Adelaida Vega, militante febrerista, habla en un mitin durante la Primavera Democrática
Adelaida Vega, militante febrerista, habla en un mitin durante la Primavera Democrática

En estas circunstancias, la figura de Morínigo adquirió gran relevancia. Si bien su destitución era cuestión de decisión, ningún jefe militar tuvo la intención de sucederlo (6). Su astucia, aún sin experiencia política previa, habiendo soportado conspiraciones de los liberales desde el inicio de su gobierno, además de haber sofocado dos levantamientos armados (en 1941 por parte de los febreristas y en 1944 a cargo de un sector militar), le daba suficiente entereza para seguir en el poder. Aunque para hacerlo necesitaba el apoyo de algún sector, por lo que se decidió por el partido político con menor protagonismo hasta entonces, pero con auténtica base popular: el Partido Colorado.

Pampliega, entonces ministro del Interior y de Defensa, refiere: La crisis del gobierno de coalición tomó fuerza con la renuncia efectiva de sus componentes febreristas. Rafael Franco dio dicha orden como medida extrema para dilatar la puesta en marcha del acuerdo nacional. La intempestiva resolución trajo consigo un problema muy difícil de solucionar; se trataba de la situación del Partido Colorado pues en apariencias la mencionada agrupación quedaba como único partido en el gabinete. No tenía por qué retirarse ante la determinación febrerista y de hacerlo, sus caudillos reaccionarían inmediatamente para impedir cualquier maniobra conducente a sacarlos del gobierno (7).

En este nuevo escenario, se gestó un movimiento para copar el Gabinete presidencial con la anuencia del presidente Morínigo, protagonizado por Natalicio González, Víctor Morínigo y otros dirigentes colorados. Esto ocurría el 13 de enero de 1947, fecha de retorno de la Asociación Nacional Republicana al poder después de 42 años y antesala del levantamiento armado de febreristas, liberales y comunistas contra el gobierno de Morínigo el 7 de marzo, conocido como Guerra Civil o Revolución del 47.

Obdulio Barthe hablando frente al Panteón de los Héroes en la Primavera Democrática de 1946
Obdulio Barthe hablando frente al Panteón de los Héroes en la Primavera Democrática de 1946

Notas

(1) El llamado «Frente de Guerra», integrado por oficiales de tendencia nazifascista que perdieron influencia al finalizar la II Guerra Mundial y fueron desplazados luego de un levantamiento armado en la Caballería el 09/06/1946.

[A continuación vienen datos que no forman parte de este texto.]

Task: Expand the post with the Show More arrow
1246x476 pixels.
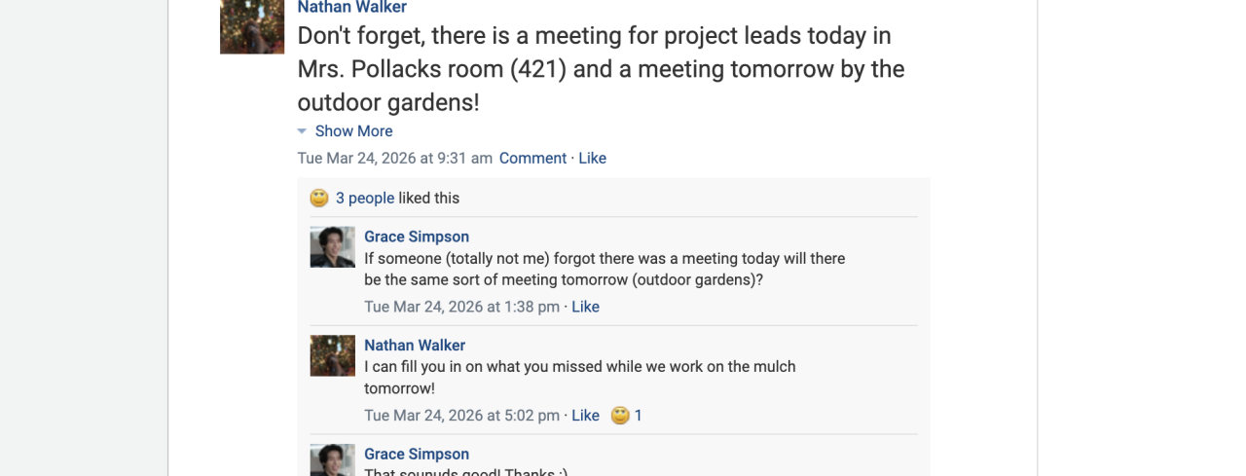Action: tap(302, 131)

(2) Por Decreto N.° 1 del 18/02/1940, el presidente José Félix Estigarribia asumía la «plenitud de los Poderes Políticos del Gobierno de la República», estableciendo además una «tregua en las actividades políticas de los partidos y agrupaciones». Luego, por Decreto N° 447 del 18/03/1940, reglamentó la tregua política.

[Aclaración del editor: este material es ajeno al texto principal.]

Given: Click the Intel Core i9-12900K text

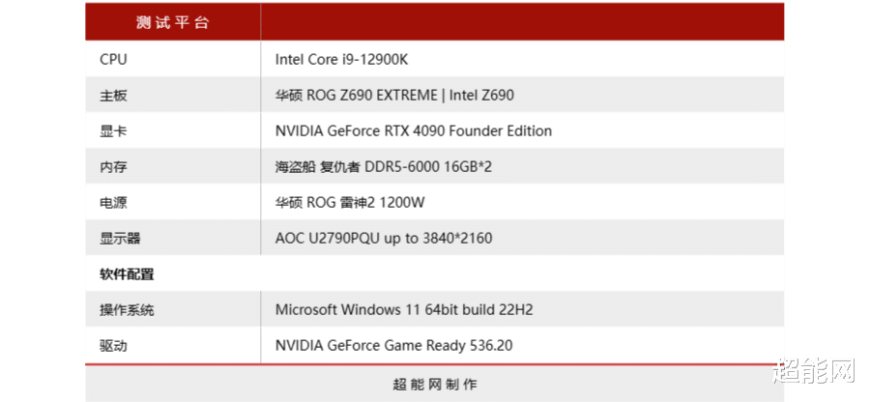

(3) La Tribuna, 26/07/1946, p. 5.

(4) De hecho, en diciembre de 1944 el rector, decanos, profesores y alumnos de la Universidad Nacional solicitaron a Morínigo la realización de una Convención Nacional Constituyente. La Corte Suprema de Justicia la rechazó por improcedente el 12/01/1945 con base en el artículo 94. El País, 13/01/1945, p. 2.

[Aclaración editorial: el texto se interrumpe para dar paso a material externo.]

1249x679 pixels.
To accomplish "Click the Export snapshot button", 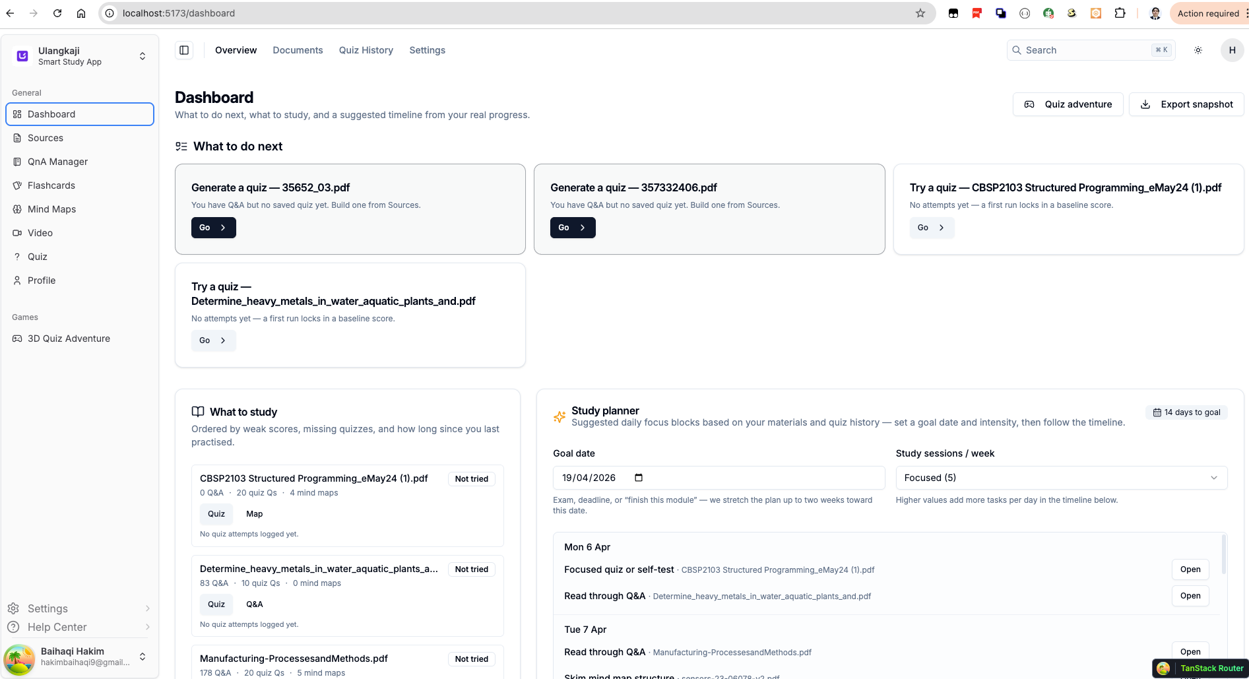I will [1186, 104].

(5) SEIFERHELD, Alfredo (1984). Conversaciones político-militares. Vol. I. El Lector, p. 56.

(6) Los febreristas ofrecieron el cargo a Vicente Machuca y los colorados a Amancio Pampliega, pero no aceptaron. Ver SEIFERHELD, Alfredo (1984). Conversaciones político-militares. Vol II. El Lector, p. 147; y PAMPLIEGA, Amancio (1984). Misión cumplida. El Lector, p. 147.

(7) PAMPLIEGA, op. cit., p. 155.

Recepcion del Cnel. Franco en el Puerto de Asunción a su regreso del exilio en la Primavera Democrática
Recepcion del Cnel. Franco en el Puerto de Asunción a su regreso del exilio en la Primavera Democrática

*Hermes Ramos Dávalos (Asunción, 1980) es abogado y magister en Sociología y Ciencias Políticas por la Universidad Nacional de Asunción (UNA), con estudios de Historia en dicha institución. Su trabajo Un capítulo del nacionalismo en el Paraguay: El gobierno de Rafael Franco recibió el premio del Concurso Literario Grupo General de Seguros 2012 en la categoría de ensayo. Ha publicado Trayectos de la lengua guaraní (Secretaría Nacional de Cultura / Concurso de Ensayo Rafael Barrett, 2011) y Contexto político del golpe de 1989: una visión desde la prensa (Intercontinental, 2019).